Spring running hopes

Spring! Or a sick joke of a false spring. Either way, this weather feels great after a long, stupid winter. I’m excited to run outside again soon. For me that means running at all - I only run outside. That’s not a point of principle. I’m really broke so a gym membership’s a hard expense to justify. More than that, running on a treadmill bores me like the most boring of boring things. I can run for an hour or so, well I could when I was running regularly anyway, but after about 20 minutes on a treadmill I’m desperate to stop. Outside running is genuinely fun; treadmill running sucks the worthwhile from the activity. I mean, I realize there are health benefits still, but the thing is, ugh.

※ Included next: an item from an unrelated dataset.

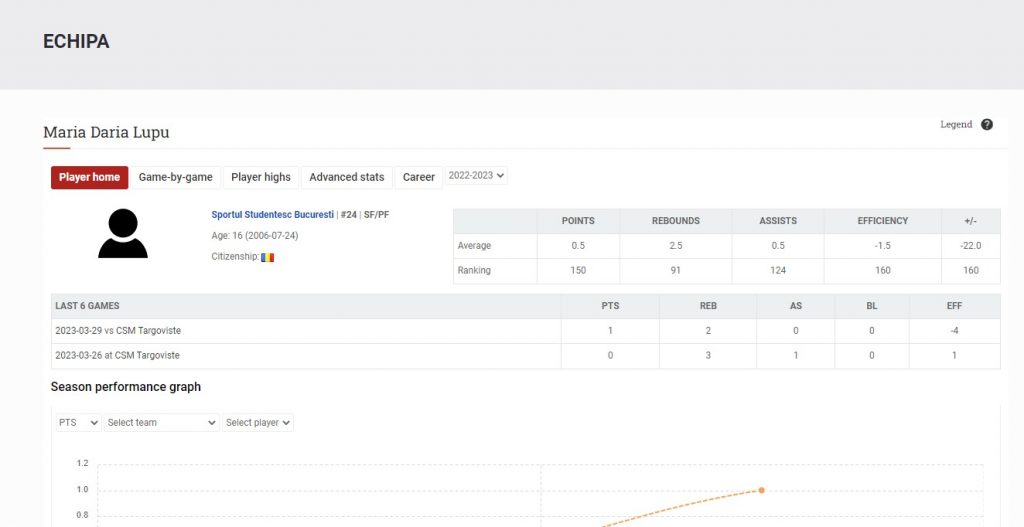The height and width of the screenshot is (527, 1024).
Task: Click the REBOUNDS column header
Action: coord(675,221)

I live right by a running path lined by trees which are occasional homes to kestrels, alongside a creek where I’ve seen minks, and the midpoint of my typical run is a waterfall. I feel very lucky. The natural beauty will be a great perk. So will the sleep - a good running day makes me sleep better. I used to think it was the physical tiredness. Maybe that’s a factor, but other exercise doesn’t seem to do it as much. It helps but it doesn’t do what running does for me. The real reason I sleep better on a running day, I think, is connected to what makes running feel how it does.

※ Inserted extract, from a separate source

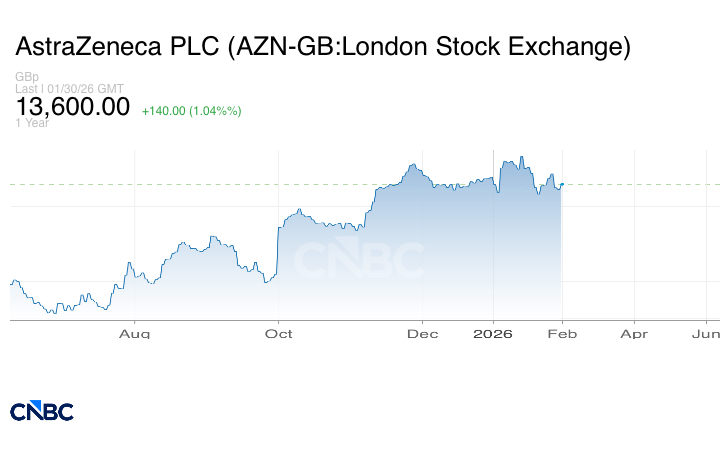Viewport: 720px width, 450px height.
Task: Click the AstraZeneca PLC chart title
Action: tap(323, 46)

The first five or fifteen minutes of running are really wretched. I want to do anything else. I distract myself looking around and listening to music. After my body is all the way warmed up, and after I’ve crested the hill of dislike, I’m ready to run. It’s not work anymore. Of course parts of my body are still working hard but the rest of me just eases up, un-knots. My thoughts flow calmly, stresses and anxieties are mostly turned off, I concentrate on the music I’m listening to and the movement and I just feel really good. A friend came up with a writing-related metaphor. He said, “I have laser vision and there is an iceberg in my way. If I stare at it long enough, it will melt.” That works when it comes to writing, usually anyway, and it works with running, and the feeling of the icebergs melting is great. Everything liquid, no longer hemmed in by the looming weight that piles up in life. (Random thought: that metaphor may someday seem sad or inappropriate, given melting glaciers.)

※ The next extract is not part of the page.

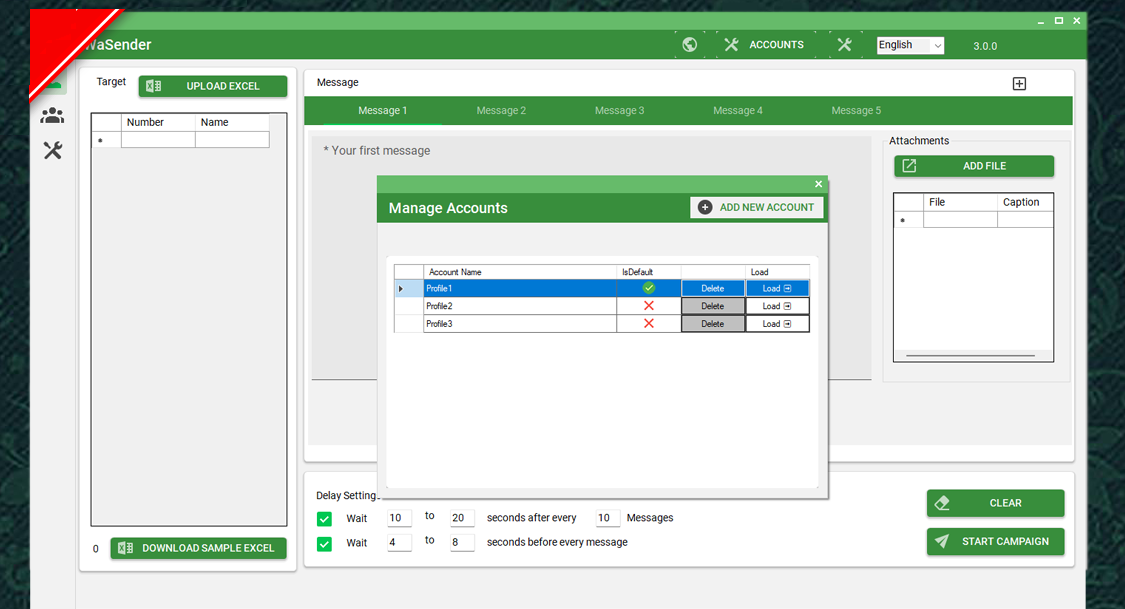Click the Add New Account button
This screenshot has height=609, width=1125.
point(756,207)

At one point I was trying to improve my times. When I start back to running outside (I ran until late November or early December when everything iced over; I was worried about slipping and falling. I think I’ve run once or twice since then.) I’ll want to get back to the times I was at before, but much more than faster times I want to increase distances. Running feels so good, why get it over with faster? I want the opposite, I want to spend more time in that mental state.

I currently run a regular five kilometer route. Ish, anyway. Close to enough to 5k for my purposes, it might be a tenth of a mile more or less. That’s fine by me. Once I get back into regular running, when the weather clears enough that the path’s not iced over, I’m going to make a point to ramp back to a 5k easily. Then I’ll spend about a month doing regular 5k runs. Then I want to build up. I’d like to get into a schedule of regular 5k punctuated with a longer run that gets progressively longer. I’d eventually like to do a half-marathon. I think I’m going to enter more races too. I’m not competitive, it’s all about the personal best for me. My only race was a great experience though. Everyone was really nice, and it’s lovely to be around a bunch of other people who also really like to run. (And at the end there was both beer and cake! Anything about which you can say that is so obviously great.) It’s also fun to run outside in new places. I think running races more often will help me keep the aspiration to get to half-marathon. And again the point is to spend more time on a regular basis in that awesome mental state of feeling untied and fine. The more I do that, the better I feel walking around the rest of the week.